I would like to know if storing credit cardholder data using RC2 encryption requires to be compliant with PCI DSS. Currently the 16 digit PAN number and expiry date is stored in the database. The PAN number is encrypted before storing and the site uses SSL to transmit the data to the payment gateway. Do we still need to comply with PCI DSS Requirements if we store encrypted cardholder data???
Yes, if you receive, transmit, or store cardholder data in any form, you are required to comply with PCI-DSS. In fact, one of the things that you're required to do under PCI-DSS is encrypt that data using strong encryption. Though I am not a PCI auditor, I would suspect that RC2 would not, if fact, be considered strong encryption, so not only are you subject to PCI-DSS, you may be violating it as well.
A survey of businesses in the U.S. and Europe reveals activities that may put cardholder data at risk.
81% store payment card numbers
73% store payment card expiration dates
71% store payment card verification codes
57% store customer data from the payment card magnetic stripe
16% store other personal data
Source: Forrester Consulting: The State of PCI Compliance (commissioned by RSA/EMC)
DON'T DO IT
Requirement 3: Protect stored cardholder data
In general, no cardholder data should ever be stored unless it’s necessary to meet the needs of the business. Sensitive data on the magnetic stripe or chip must never be stored.
If your organization stores PAN, it is crucial to render it unreadable (see 3.4 ).
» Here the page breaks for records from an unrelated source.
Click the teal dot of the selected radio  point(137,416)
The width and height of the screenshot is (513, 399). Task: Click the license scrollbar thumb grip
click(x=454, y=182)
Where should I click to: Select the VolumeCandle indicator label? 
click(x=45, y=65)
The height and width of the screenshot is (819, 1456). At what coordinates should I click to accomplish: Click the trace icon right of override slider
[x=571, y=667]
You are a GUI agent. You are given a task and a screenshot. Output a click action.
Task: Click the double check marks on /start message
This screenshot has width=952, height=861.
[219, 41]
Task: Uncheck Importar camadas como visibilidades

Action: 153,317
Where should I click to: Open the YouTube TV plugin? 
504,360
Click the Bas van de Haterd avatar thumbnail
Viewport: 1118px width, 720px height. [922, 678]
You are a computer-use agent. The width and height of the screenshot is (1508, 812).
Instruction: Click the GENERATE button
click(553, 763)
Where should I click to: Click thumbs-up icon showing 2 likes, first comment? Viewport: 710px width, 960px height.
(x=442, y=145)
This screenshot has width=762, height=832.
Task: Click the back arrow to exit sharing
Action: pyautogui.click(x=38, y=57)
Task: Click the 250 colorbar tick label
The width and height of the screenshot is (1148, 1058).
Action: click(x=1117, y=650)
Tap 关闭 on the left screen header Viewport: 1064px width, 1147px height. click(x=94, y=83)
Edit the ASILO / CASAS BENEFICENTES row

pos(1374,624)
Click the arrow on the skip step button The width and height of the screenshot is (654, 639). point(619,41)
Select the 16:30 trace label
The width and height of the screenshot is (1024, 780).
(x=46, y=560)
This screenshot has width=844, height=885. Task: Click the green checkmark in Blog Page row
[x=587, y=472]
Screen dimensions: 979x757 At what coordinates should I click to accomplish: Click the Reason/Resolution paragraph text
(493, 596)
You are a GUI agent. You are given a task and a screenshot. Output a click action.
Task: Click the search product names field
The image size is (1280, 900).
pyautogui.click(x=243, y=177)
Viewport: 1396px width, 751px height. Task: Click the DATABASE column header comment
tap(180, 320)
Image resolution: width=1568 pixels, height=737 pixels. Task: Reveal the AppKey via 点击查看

3.4 Render PAN, at minimum, unreadable anywhere it is stored – including on portable digital media, backup media, in logs, and data received from or stored by wireless networks. Technology solutions for this requirement may include strong one-way hash functions, truncation, index tokens, securely stored pads, or strong cryptography. (See PCI DSS Glossary for definition of strong cryptography.)